Has the war of metaphors gone too far? Historians, constitutional lawyers and even zoologists have jumped into the fray provoked by Wall Street critics of the Obama administration and Congress.
It all began when Stephen A. Schwarzman, a co-founder (with right-wing Republican deficit hawk Pete Peterson) of the Blackstone Group, a major private equity firm, said that the Obama administration’s proposals for taxing partners in firms like his brought to mind "when Hitler invaded Poland in 1939."
Schwarzman’s critics have included fellow members of the financial industry like Robin Plunder of Dewey, Schwindel and Howe, a major U.S. pump-and-dump firm. "That comparison was way too kind to President Obama," Plunder wrote in his monthly letter to his co-conspirators. "Let’s remember that Poland provoked Hitler, after all. But Wall Street had nothing to do with the financial crisis."
Unlike Plunder, however, many financial historians think that Schwartzman’s comparison of President Obama to Chancellor Hitler was too harsh. "It’s way over the top," says Shirley U. Geste, the Ken Lay Memorial Professor of Financial Ethics at William Duer University. "Hitler’s invasion of Poland? No way. I think it would be much more accurate to compare the administration’s proposals for higher taxes on partners in private equity firms to the Hyksos invasion of Egypt in the seventeenth and eighteenth centuries B.C., which destroyed the 13th Dynasty and ended Egyptian unity until the Hyksos were finally driven out during the 17th Dynasty by Seqenenre Tao II and his son Kamose."
Other financial experts, like Engelbert Homunculus, the Samuel Insull Professor of Predatory Finance at the Gotham City Correspondence School, see other analogies: "I would compare the administration’s tax proposals to the sacking of Baghdad by the Mongol leader Hulaga Khan in 1258. That’s a much closer fit, I think, than the Hitler and Poland thing."

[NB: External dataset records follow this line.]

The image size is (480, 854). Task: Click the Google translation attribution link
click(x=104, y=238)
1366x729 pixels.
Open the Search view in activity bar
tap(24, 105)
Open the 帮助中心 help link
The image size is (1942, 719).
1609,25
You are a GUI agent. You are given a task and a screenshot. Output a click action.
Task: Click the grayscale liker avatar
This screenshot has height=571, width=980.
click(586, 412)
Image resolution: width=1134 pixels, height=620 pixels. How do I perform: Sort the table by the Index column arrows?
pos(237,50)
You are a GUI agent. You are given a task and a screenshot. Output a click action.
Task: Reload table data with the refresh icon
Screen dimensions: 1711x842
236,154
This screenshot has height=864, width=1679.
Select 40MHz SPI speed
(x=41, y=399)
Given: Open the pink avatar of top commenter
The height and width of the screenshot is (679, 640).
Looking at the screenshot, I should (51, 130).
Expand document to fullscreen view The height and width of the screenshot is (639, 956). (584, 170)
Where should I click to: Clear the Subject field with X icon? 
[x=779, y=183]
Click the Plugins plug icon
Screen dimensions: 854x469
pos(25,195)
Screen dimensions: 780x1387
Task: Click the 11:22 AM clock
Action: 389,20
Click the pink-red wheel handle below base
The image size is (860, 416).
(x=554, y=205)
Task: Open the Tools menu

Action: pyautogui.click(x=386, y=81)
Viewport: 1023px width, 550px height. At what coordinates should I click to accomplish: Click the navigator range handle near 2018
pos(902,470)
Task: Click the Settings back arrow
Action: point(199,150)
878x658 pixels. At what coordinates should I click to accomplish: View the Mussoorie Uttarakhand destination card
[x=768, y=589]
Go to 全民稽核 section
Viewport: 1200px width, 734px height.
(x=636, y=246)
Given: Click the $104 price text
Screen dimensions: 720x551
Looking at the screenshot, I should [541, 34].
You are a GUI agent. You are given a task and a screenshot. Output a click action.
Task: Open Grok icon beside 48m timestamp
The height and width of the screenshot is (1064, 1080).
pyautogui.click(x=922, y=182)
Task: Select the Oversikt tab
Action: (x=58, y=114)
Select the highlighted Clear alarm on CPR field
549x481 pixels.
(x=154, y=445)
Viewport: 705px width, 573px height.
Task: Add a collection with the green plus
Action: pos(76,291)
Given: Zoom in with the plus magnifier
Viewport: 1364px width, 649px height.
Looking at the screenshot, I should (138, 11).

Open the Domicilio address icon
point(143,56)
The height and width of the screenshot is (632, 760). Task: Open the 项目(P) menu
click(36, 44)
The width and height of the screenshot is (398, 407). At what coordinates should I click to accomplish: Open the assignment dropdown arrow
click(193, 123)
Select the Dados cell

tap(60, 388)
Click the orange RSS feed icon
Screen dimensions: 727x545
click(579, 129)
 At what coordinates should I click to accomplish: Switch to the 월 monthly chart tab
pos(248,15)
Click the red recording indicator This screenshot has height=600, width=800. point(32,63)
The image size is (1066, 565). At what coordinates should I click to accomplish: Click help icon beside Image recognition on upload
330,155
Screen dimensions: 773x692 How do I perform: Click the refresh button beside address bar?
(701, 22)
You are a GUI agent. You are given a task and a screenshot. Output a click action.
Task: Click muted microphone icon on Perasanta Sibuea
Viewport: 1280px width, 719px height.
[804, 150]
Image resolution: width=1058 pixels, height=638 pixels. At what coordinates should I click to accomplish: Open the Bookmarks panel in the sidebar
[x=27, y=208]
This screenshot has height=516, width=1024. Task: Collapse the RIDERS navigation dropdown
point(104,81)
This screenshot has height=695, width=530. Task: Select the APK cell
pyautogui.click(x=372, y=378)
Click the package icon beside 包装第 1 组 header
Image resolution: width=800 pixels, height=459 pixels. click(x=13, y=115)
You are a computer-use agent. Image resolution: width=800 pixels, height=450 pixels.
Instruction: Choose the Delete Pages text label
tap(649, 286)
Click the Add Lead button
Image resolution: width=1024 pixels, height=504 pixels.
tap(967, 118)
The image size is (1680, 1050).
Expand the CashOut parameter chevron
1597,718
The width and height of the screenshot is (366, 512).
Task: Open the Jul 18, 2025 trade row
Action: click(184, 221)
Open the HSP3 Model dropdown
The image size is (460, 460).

Schwarzmann is not the only Wall Street figure whose bloviations have stimulated debate in the halls of academe as well as the corridors of power. Daniel S. Loeb, a major Democratic fundraiser with the hedge fund Third Point, created a similar stir when he wrote: "As every student of American history knows, this country’s core founding principles included nonpunitive taxation, constitutionally guaranteed protections against persecution of the minority and an inexorable right of self-determination. Washington has taken actions over the past months, like the Goldman suit that seem designed to fracture the populace by pulling capital and power from the hands of some and putting it in the hands of others."
Is Loeb’s interpretation of American constitutional history accurate? Several leading American historians take issue with it.
"It is, of course, true that the Founders intended the Constitution to enshrine the principle that hedge fund managers and other people in the financial industry should pay much less as a proportion of their income than their secretaries and similar commoners," observes Dudley Gray Prose, author of the best-selling study Diet of Controversy: How to Lose Weight on What the Founders Ate. "Even so, I wouldn’t put nonpunitive taxation at the head of a list of the country’s core principles. I think that in any list of core American governmental principles, subsidies for politically well-connected businesses should go first."
K. Templar Mason, who teaches the Founding Era at Leo Strauss College, was more critical. "Loeb’s list of America’s core founding principles is completely inaccurate. I would tell you what the true core founding principles are, but they are secret and known only to Straussian initiates."
The controversy over the attacks on the Obama administration by members of the Wall Street elite has been accompanied by a continuing furor over the comparison by former Republican Senator and deficit commission member Alan Simpson of Social Security to "a milk cow with 310 million tits." Zoologists around the country were uniformly critical of Simpson’s metaphor, pointing out that it was anatomically unlikely, if not impossible.
Nigel Doolittle, head of the Zoology Department at the Museum of Natural History in Puddleby-on-the-Marsh, muses: "We scientists recognize that Sen. Simpson makes an important point about the worthlessness of American retirees who expect to be repaid after paying Social Security taxes all their lives. After all, they had a chance to get rich and they failed. But I think he would have been better advised to compare elderly Americans to something other than 310 million calves -- say, a swarm of insatiable piranhas in a frenzy, devouring a gaucho’s pony that has tragically strayed from the pampas and stumbled into the turgid currents of the Rio Parana."
"A plague of flesh-eating bacteria devouring Uncle Sam" is how another eminent biologist, Noah Arkwright, professor of parasitology at Wossamata University, thinks Simpson should have described American retirees who depend on Social Security because their low wages prevented them from accumulating high levels of personal savings. Professor Arkwright points out that it is not too late to get the metaphors right. "From the point of view of natural science as well as budgetary analysis, it is crucial that any parasitological metaphors included in the deficit commission report, in addition to vilifying hard-working, ordinary Americans who depend for their retirement income on Social Security, should be zoologically plausible. You wouldn’t want it to seem like mere political rhetoric."